I accidentally typed in 8091 and thus dropped in on this exchangebetween Beau and Mevysen:

Beau wrote in message 8082: "I believe mythic imagination and logical thoughts are opposites." Michael wrote.
The world of ideas has been (falsely?) dichotomized for us, but is it truly so? Cerebral hemispheres might seem to argue yes; I still wonder.

To which Mevysen responded in message 8086:

This goes back to someone's post on reason affecting our beliefs, which I believe is just the opposite. Beliefs much more strongly affect reason, the ID thing for example. And your suggestion of the false dichotomy... If one bieleves there is an opposite polarity will that belief not inform their reasoning? I believe they are interwoven into what we call "life." we are just conditioned to see one and not necessarially the other. Joseph Campbell and Lucas blew that apart with star wars... It is full of rich mythology and logic and reason, even good and evil, and how it is our choice not something out there "give in to the force Luke" Or how Darth Vader became who he was by choice, albeit heavily influenced.... Both made choices one went one way, the other what appears to be the opposite way...

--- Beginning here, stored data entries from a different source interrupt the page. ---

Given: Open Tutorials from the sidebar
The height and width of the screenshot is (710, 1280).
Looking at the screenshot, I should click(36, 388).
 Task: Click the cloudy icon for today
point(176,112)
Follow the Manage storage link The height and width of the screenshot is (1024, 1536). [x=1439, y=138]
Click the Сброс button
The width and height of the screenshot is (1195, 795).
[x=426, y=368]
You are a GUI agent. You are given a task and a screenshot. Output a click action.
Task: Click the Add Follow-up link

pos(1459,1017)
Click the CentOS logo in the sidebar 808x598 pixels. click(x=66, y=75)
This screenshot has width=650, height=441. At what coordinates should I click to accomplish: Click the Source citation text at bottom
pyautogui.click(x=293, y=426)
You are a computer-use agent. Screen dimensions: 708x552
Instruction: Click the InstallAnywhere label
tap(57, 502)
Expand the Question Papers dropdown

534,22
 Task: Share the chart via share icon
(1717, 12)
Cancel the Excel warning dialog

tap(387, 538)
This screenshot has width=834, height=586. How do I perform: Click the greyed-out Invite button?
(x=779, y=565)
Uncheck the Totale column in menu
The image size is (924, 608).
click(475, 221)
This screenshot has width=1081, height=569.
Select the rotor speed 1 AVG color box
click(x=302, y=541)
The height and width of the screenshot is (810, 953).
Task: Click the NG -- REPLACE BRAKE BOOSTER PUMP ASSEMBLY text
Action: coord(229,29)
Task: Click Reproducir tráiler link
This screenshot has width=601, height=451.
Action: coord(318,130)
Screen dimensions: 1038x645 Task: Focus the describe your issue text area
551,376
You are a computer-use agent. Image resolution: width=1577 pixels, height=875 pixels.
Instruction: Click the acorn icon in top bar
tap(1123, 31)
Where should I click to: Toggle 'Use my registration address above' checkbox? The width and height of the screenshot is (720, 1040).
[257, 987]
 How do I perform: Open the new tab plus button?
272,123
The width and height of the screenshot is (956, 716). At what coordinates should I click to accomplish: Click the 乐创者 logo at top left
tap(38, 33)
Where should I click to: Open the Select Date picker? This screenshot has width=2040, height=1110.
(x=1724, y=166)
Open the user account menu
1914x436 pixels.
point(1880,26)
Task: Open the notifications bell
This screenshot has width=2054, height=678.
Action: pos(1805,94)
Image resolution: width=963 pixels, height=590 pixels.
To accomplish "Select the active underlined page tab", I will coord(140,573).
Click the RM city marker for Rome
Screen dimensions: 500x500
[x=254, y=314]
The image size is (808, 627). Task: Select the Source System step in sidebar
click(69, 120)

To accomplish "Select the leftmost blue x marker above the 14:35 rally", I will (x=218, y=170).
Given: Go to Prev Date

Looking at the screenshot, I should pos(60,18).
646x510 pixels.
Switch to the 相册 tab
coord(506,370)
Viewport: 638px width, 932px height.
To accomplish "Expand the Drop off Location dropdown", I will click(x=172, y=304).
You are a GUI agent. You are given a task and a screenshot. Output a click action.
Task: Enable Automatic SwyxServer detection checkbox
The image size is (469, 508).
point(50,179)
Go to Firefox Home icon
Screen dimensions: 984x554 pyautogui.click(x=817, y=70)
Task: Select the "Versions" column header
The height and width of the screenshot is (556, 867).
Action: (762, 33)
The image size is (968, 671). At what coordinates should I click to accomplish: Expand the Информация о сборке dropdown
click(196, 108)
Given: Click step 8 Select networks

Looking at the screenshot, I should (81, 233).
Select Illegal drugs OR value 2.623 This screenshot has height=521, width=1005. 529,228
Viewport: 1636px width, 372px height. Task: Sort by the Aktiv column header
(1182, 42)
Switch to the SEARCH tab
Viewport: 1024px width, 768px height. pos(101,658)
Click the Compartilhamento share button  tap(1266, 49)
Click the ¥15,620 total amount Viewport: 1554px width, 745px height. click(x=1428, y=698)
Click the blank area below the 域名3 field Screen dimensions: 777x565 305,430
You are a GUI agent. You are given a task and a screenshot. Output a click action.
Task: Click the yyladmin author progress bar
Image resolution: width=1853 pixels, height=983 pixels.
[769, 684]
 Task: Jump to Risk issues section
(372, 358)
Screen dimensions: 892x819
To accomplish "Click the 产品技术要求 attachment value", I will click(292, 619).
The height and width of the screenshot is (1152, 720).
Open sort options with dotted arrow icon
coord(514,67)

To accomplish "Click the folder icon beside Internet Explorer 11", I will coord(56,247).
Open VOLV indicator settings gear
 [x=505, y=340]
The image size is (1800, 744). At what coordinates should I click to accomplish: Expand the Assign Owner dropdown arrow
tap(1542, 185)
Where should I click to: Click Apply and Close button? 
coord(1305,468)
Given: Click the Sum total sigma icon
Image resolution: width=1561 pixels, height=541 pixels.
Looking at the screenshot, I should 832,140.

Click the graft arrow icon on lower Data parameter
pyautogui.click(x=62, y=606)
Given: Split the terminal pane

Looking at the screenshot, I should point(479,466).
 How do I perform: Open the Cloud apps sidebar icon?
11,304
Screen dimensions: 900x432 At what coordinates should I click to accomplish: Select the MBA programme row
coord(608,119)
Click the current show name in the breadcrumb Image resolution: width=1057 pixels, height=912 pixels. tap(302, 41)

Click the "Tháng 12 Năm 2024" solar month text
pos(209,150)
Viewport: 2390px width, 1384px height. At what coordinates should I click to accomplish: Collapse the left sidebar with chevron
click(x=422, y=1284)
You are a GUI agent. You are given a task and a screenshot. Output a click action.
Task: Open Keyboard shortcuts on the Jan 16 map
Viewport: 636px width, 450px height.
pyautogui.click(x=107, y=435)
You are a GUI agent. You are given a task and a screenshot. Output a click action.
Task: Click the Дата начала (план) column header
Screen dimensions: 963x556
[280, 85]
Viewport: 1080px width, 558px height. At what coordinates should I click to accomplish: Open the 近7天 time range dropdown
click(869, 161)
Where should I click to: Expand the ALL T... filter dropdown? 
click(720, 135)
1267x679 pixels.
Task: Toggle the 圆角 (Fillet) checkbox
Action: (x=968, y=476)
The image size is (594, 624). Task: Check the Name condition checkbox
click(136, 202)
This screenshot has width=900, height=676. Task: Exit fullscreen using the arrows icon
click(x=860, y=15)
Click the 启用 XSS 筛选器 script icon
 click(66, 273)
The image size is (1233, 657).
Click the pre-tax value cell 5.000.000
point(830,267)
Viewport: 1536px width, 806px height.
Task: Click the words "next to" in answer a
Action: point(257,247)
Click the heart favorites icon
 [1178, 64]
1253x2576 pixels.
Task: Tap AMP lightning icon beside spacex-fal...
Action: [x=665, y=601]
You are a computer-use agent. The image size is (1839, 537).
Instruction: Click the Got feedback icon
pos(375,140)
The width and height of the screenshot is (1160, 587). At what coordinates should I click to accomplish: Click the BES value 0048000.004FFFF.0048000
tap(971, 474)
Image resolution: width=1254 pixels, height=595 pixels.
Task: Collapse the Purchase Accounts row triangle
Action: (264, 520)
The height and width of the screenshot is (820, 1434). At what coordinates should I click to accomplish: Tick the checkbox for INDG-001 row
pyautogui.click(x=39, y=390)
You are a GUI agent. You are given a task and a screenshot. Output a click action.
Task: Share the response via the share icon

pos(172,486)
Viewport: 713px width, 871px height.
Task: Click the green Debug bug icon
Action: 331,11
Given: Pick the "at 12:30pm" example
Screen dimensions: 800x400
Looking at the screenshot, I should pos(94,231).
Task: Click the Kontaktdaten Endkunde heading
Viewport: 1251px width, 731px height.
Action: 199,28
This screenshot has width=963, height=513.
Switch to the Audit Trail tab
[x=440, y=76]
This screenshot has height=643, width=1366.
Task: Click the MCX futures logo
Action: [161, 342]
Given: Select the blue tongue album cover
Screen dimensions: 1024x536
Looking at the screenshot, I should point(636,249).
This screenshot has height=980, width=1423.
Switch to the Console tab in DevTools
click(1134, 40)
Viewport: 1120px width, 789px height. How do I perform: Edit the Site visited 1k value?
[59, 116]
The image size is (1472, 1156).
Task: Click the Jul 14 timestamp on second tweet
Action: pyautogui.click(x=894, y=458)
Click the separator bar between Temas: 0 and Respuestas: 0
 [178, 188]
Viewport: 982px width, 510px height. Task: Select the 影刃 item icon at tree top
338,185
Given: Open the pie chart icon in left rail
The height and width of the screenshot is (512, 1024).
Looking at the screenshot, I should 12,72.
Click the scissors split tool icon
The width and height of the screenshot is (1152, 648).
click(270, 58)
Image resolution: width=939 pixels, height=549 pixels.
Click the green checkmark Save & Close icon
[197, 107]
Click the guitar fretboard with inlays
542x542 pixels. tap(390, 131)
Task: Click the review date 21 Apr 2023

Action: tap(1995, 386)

Follow the "up thread" for the whole exchange. jeanne responded in message

Beau, I think in terms of neurological patterns mythos and logos may actually be dealt with similarly in the brain. But in the current religious arrogance of knowingness I find it important to remind us all that beliefs have no "right and wrong" when they pertain to the spiritual sphere in which scientific rationale is not applicable, where scientific theories do have a "right or wrong" in terms of theories always being open to new information and being tentatively held, like Einstein's theory of relativity or Newton's laws. Remember that our objective is illocutionary discourse, not new developments in neuroscience and the mind.

We need to remember that we are not trying to choose who's right and who's wrong, we're trying to hear each other in good faith. If we are talking about facts that can be theoretically and analytically determined from evidence, limited by the evidence we have, knowing that new evidence might come to light, then we can argue rationally, and be reasonably sure that our answers are "right" within the present limits of our knowledge. Evolutionary theory comes in this category. You don't either believe it or not believe it. You look at the evidence and conclude within the limits of present knowledge that it is supported or not supported.

Stories of creation are not provable. We can't collect data to find out which ones are better supported than others by evidence. That goes beyond the limits of our present knowledge. But we can choose to believe. That's a spiritual matter. It is counter productive to most gods' wishes to kill each other over who's belief is "right." Belief is personal, not communal, even when a community shares a belief system. Read Atwater's The Handmaid's Tale for the difficulties in trying to keep any group in consensus on what they believe. Look at the domination and oppression practiced in the name of communism, a secular belief. Read about the War of the Roses on trying to maintain a consensus of Christian belief. Read about the Inquisition in Spain.